草部郷(読み)くさべごう

日本歴史地名大系 「草部郷」の解説

草部郷
くさべごう

古代くさべ(和名抄)を基として平安後期以降国衙領草部郷が成立した。郷名は室町期以降も存続するが草部庄とも混用され、日下部・日部とも記された。郷域は現在の堺市南西部の和田わだ(石津川支流)下流域一帯から現高石たかいし市東部の信太しのだ山麓の富木とのき取石とりいしに及ぶ範囲と推定され、鎌倉期以降郷内は上条かみじよう(草部・菱木)・中条(殿木)下条(取石)に三区分されていた。

建仁二年(一二〇二)四月一五日の摂政家政所下文案(田代文書)に郷名がみえ、それによると摂政家は和泉国在庁官人らに草部郷収納使長慶とその配下の尊恵・正方らの押妨を排して、友貞・重富・松近らに先例のごとく草部・大鳥両郷村々の刀禰職安堵するよう命じている。
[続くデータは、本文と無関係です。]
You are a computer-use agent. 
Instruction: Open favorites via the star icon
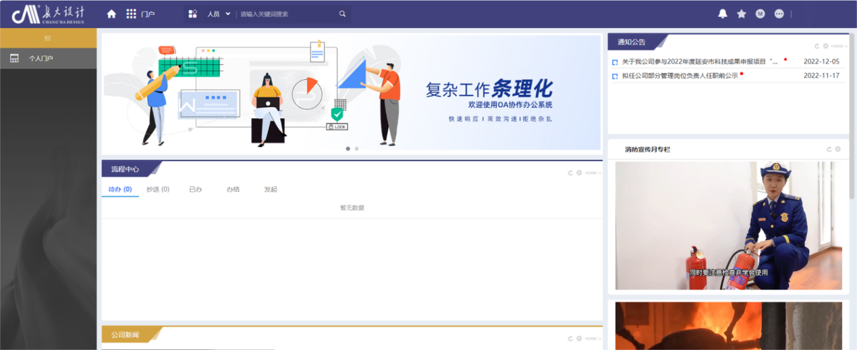741,14
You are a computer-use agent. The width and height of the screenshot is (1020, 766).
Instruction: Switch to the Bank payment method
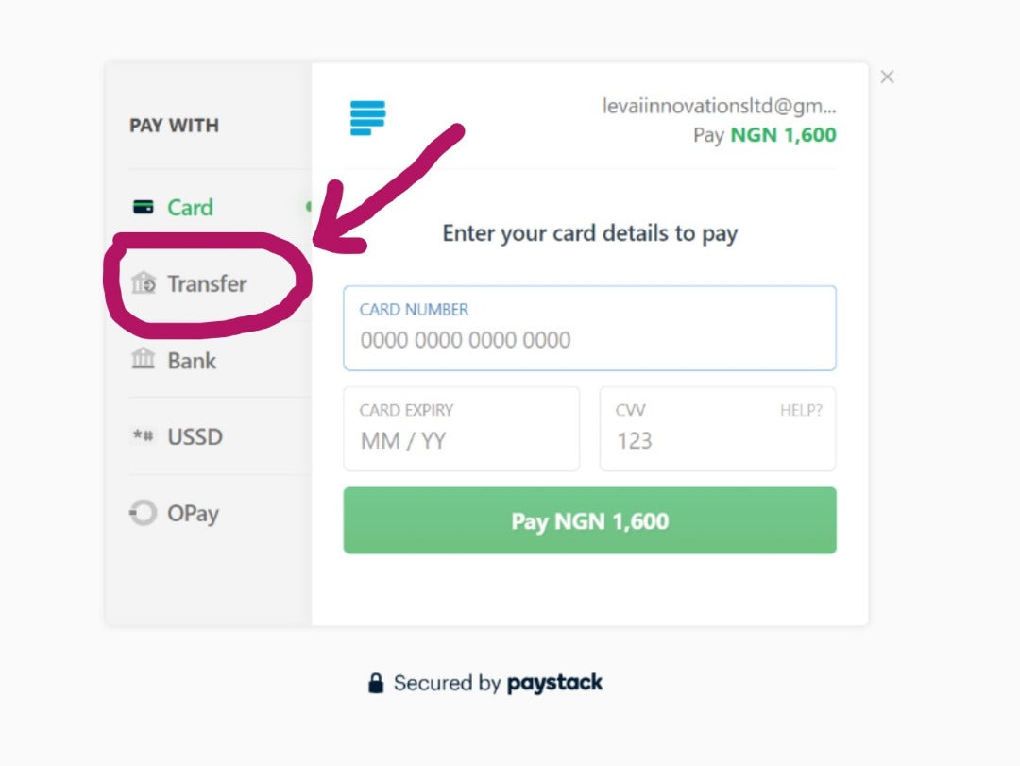click(x=192, y=361)
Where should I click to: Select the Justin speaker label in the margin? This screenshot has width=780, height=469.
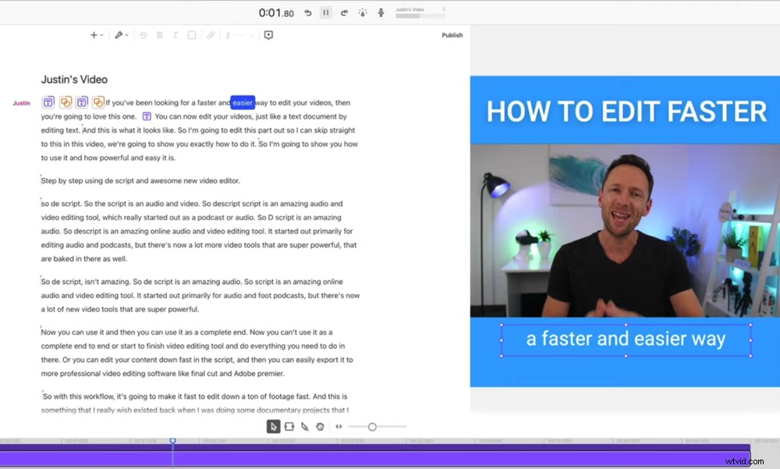pos(21,102)
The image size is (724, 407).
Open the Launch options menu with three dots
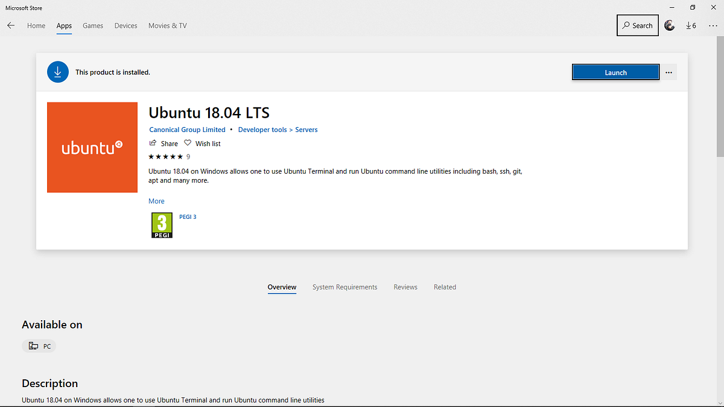[668, 72]
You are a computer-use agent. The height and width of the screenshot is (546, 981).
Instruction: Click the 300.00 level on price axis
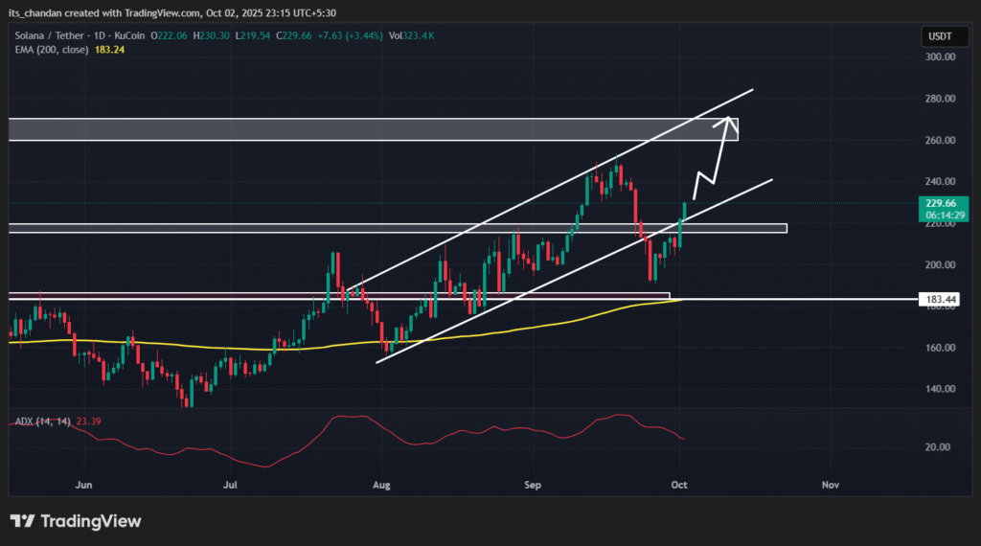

友貞・重富らは譜代相伝の職として少なくとも平安後期以降これを世襲していた。一方、彼らの大半は摂関家に大番役を奉仕する舎人でもあり、国衙と権門の両属関係の下にあった。重富は草部郷村刀禰を相伝する有力な大番舎人の一人であった。この収納使長慶の沙汰による刀禰職押取は、刀禰を媒介とした国衙領管理を直接支配に替えようとする動きがあったことを示している。また建永元年(一二〇六)九月日付和泉国大鳥社神人等解案(「徴古雑抄」大鳥郷文書)によると、同解に証判を加えた大鳥郷内の刀禰五名のなかに草部郷を本貫とする殿木(来)氏が高石村刀禰としてみえており、隣接する草部・大鳥両郷は人的にも領域的にも錯綜していたことがうかがわれる。

建永元年頃国衙宛に提出された年欠の大鳥郷浦預友貞言上状案(「徴古雑抄」大鳥郷文書)によると、かつて大鳥郷内の浄琳じようりん寺沙汰人を称する菅右衛門大夫が友貞知行の大鳥郷浦六町(大鳥社供菜浦、現高石市)を押妨しようとした際、収納使友貞の沙汰としてその押妨は国衙によって停止されたが、一方で友貞知行の大鳥・草部両郷境の「新古二帖」からなる「草部郷佃」(給主は大鳥郷預所宗平)が停廃され、佃は収納使長慶の沙汰に付された。ところが大鳥郷浦は草部郷を本貫とする院使友末代官の取石権守正方によって浄琳寺領と称して押領された。そこで友貞は、代代の国司庁宣による収納使の沙汰として浦預を勤めてきたことを主張し、取石正方の狼藉停止を要請、併せて先年長慶の沙汰に付された草部郷佃の安堵を求めたのである。


草部郷
くさかべごう

一三世紀前半より一五世紀半ばにかけての文献に散見する中世の行政単位で、郡・条に次ぎ、一定の境域をもつ。「和名抄」にみえる中島郡日部くさかべ郷の系譜をひくものか。初見は、長光ちようこう(現六角堂町)に文暦二年(一二三五)尾張俊光が願主として奉納した鋳鉄地蔵菩薩立像にみえる左の陽鋳銘である。

<資料は省略されています>

弘安五年(一二八二)の千世氏荘坪付注進状案(醍醐寺文書)では、草部郷内の条里制の里および村として、草部里(日下部村)・小槐里・毛受めんじよう里・鯉田里・小遠里・田宮たみや村をあげている。